Short positions… cannabis ETF gets high
• Listed life-sciences fund Syncona is set to make £254m after Swiss biotech company Biogen agreed to buy its third-largest holding, Nightstar Therapeutics, for a “knockout” £633m, says Gavin Lumsden on Citywire’s Investment Trust Insider. Shares in the eye-disease specialist floated on US technology exchange Nasdaq 16 months ago, and soared by 66% when news of the bid broke.
Biogen’s offer of $25.5 per share represents a 70% premium to Nightstar’s recent share price, though it is below the $26.42 peak hit last September. Syncona, which owns a 38.8% stake in Nightstar, has achieved a 4.5-times return on its £56.4m investment in the company. Syncona will not return any of the money to shareholders, but will use it to make further investments in its portfolio of 13 holdings and pipeline of new companies. The acquisition is also good news for fund manager Neil Woodford (see above): his equity income fund holds 0.25% of its assets in Nightstar.

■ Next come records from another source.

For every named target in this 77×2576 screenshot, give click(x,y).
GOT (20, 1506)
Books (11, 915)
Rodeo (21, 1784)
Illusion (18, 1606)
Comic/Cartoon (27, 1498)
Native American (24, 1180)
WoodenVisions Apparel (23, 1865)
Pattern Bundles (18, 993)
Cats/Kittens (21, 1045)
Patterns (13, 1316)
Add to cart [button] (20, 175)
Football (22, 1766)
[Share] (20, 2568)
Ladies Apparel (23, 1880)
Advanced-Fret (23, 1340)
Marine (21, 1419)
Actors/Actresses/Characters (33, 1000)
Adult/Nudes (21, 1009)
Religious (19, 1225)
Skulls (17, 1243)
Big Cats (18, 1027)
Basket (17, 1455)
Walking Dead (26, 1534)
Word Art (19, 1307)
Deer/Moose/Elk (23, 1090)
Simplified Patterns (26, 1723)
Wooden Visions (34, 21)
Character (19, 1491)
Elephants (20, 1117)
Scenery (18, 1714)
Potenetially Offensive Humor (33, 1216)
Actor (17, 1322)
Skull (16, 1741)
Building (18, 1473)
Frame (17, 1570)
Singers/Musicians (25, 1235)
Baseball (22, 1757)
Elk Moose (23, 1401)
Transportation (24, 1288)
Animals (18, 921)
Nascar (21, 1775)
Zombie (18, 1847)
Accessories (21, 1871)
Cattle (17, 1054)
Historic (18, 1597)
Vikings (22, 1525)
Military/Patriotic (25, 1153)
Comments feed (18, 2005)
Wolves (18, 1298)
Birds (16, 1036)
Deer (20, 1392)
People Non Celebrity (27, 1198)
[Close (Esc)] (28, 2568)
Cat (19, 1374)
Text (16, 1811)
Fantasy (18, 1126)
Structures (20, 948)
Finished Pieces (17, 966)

• The world’s first cannabis exchange-traded fund (ETF) is set to become the second-most profitable ETF in Canada, says the Financial Times. The Horizons Marijuana Life Sciences Index fund has returned more than 50% so far in the year-to-date, amid a frenzy for cannabis-related stocks. The fund’s high annual management charge (0.75%, high for an ETF, particularly compared to more general trackers) and ability to earn fees from lending stock (for cannabis sceptics to short-sell) means it is fast catching up to Canada’s most profitable ETF, which is five times larger.